Jest wyrok w sprawie Radosława M.
09.10.2013, 11:39 |
Pszczyna
W artykułach o firmie Do-Rada, której Radosław M. jest właścicielem, opisywaliśmy problemy mieszkańców powiatu pszczyńskiego i nie tylko, którzy korzystali z usług firmy oferującej „darmowe porady w różnych sprawach prywatnych”. Wszyscy twierdzą, że zostali przez jej właściciela oszukani.
O Radosławie M. zrobiło się zresztą bardzo głośno, bo jego działalnością zainteresowały się media ogólnopolskie i lokalne z rożnych stron kraju. Liczba osób uważających się za poszkodowane przez Radosława M. rosła, a tego dobre samopoczucie nie opuszczało. Do tego stopnia, że samowolnie umieścił na szyldzie firmy na budynku przy ul. Bogedaina w Pszczynie logotyp programu „ Rzetelna Firma”. Po naszej interwencji logotyp z szyldu zniknął.
3 września Sąd Rejonowy w Mysłowicach skazał Radosława M. na 2 lata i 6 miesięcy pozbawienia wolności za oszustwa i wyłudzenia. Wyrok nie jest prawomocny i skazanemu przysługuje prawo wniesienia odwołania. W sprawie poszkodowanych było 12 osób, a oskarżycielem była Prokuratura Rejonowa w Pszczynie. Wyrok zapadł zaocznie, bo Radosław M. nie stawiał się na rozprawach.
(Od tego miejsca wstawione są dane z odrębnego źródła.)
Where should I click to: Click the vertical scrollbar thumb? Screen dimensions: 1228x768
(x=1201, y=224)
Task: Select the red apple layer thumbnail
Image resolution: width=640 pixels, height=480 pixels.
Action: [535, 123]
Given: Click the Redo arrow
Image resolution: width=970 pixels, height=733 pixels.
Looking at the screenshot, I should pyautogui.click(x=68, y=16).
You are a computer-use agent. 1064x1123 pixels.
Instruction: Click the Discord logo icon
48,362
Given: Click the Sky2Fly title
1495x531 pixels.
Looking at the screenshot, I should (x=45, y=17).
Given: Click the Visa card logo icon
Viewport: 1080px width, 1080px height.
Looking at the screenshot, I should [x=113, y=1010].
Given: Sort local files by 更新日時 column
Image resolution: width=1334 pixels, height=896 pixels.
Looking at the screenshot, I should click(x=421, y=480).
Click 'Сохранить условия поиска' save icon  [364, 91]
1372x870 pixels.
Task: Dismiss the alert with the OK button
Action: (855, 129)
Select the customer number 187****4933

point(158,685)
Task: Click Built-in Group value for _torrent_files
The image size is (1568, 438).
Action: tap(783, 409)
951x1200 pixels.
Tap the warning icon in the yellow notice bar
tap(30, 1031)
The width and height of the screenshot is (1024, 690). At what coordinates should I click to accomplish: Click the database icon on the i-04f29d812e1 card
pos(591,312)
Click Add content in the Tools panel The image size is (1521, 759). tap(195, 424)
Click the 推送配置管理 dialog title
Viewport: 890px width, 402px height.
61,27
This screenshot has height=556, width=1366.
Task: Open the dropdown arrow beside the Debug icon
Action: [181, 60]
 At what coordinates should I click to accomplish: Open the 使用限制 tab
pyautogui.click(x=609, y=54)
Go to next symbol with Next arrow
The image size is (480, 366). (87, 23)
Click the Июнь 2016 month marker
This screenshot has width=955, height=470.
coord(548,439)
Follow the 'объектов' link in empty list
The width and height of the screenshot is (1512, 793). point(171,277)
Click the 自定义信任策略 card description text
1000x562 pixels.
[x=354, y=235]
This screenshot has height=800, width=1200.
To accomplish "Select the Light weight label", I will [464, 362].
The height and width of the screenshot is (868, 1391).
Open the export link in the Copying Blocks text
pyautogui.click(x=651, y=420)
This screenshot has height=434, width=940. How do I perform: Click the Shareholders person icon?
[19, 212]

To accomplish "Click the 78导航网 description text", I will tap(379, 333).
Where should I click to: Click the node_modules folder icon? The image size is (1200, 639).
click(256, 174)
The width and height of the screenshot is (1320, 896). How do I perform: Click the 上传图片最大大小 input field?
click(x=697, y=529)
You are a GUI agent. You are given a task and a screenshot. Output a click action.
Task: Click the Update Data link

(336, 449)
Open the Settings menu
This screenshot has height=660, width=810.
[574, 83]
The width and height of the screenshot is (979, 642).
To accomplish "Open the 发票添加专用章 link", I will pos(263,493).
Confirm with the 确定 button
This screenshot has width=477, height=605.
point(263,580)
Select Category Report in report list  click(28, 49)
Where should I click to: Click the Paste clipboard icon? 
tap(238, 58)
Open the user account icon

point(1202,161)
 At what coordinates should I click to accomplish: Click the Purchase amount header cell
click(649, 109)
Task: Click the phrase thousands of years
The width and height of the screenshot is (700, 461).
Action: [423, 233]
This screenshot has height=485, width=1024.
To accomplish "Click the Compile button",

Sąd nie wydał jednak zakazu prowadzenia działalności gospodarczej przez oskarżonego. - Nie mogę oceniać wyroku sądu. Każdy sędzia orzeka zgodnie ze swoim sumieniem i zebranym materiałem dowodowym – mówi Beata Długajczyk, prezes Sądu Rejonowego w Mysłowicach.
Radosław M. ciągle może więc udzielać „porad” i zlecać roznoszenie ulotek swoje firmy (następnie żąda od zleceniobiorców odszkodowania pod pretekstem nienależycie wykonanej umowy). Bogusław Rolka, prokurator rejonowy z Pszczyny mówi, że wyrok jest zgodny z wnioskami jego prokuratorów.
Sprawa karna z oskarżenia prokuratorskiego przeciwko Radosławowi M. toczy się cały czas przed Sądem Rejonowym w Siemianowicach Sląskich. Kolejne dwa akty oskarżenia Prokuratura Rejonowa w Pszczynie skierowała do Sądu Rejonowego w Pszczynie. Chodzi o przestępstwa karne skarbowe oraz tzw. stalking, czyli uporczywe nękanie i uprzykrzanie życia. Dla poszkodowanych przez Radosław M. wyrok sądu w Mysłowicach jest światełkiem w tunelu.